_TASK STATEMENT_. Report every line of the records that contains the string "height", with case counting.

_SUPPLIED INFORMATION_.
>> start

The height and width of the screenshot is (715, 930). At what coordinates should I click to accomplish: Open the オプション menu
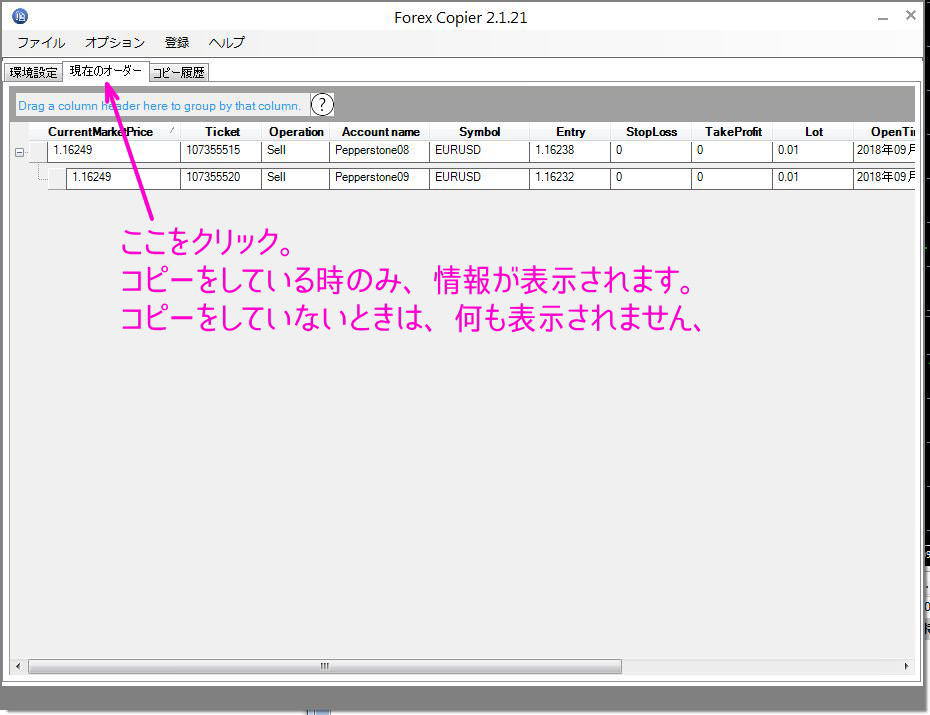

>> end
>> start

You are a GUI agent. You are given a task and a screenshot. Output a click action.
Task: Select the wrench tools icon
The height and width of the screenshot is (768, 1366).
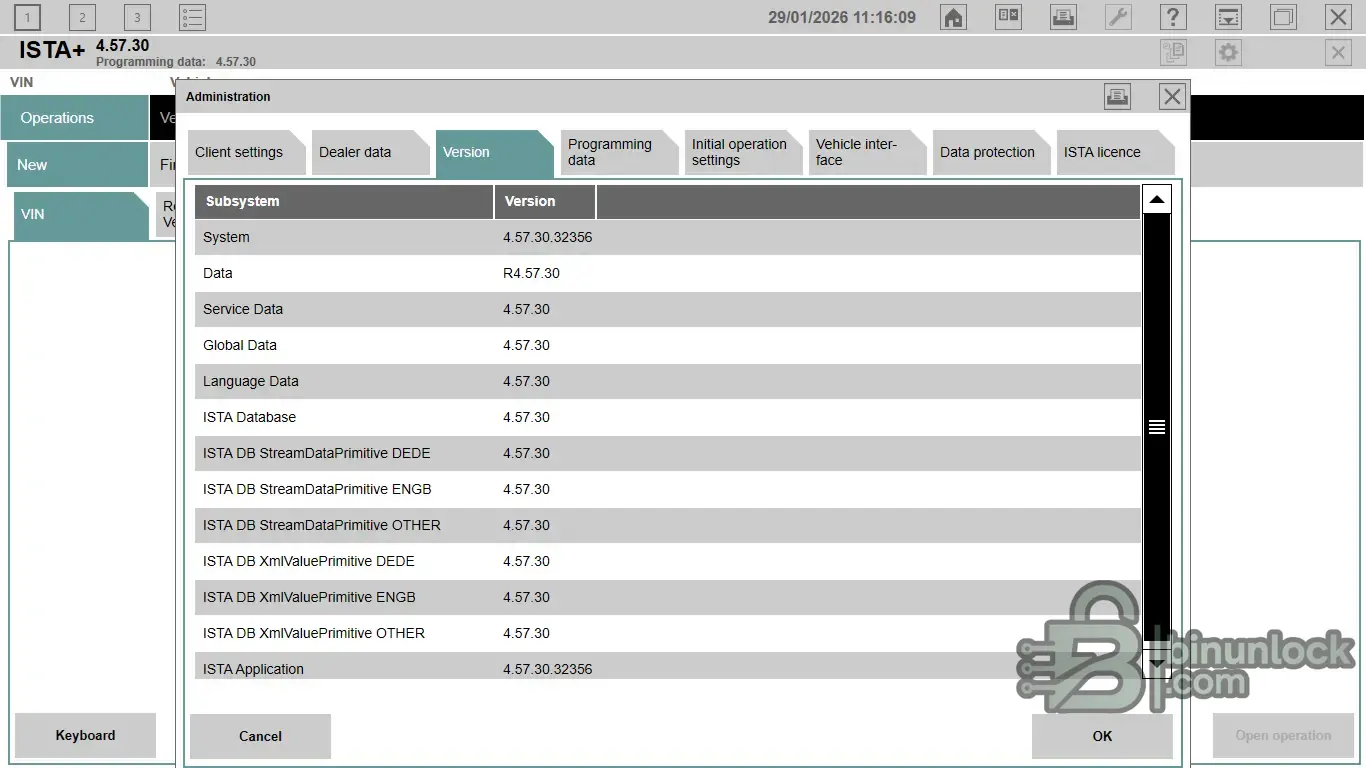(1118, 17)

>> end

_CORRECT ANSWER_.
The height and width of the screenshot is (715, 930). At what coordinates should I click to accomplish: Open the オプション menu
The height and width of the screenshot is (768, 1366).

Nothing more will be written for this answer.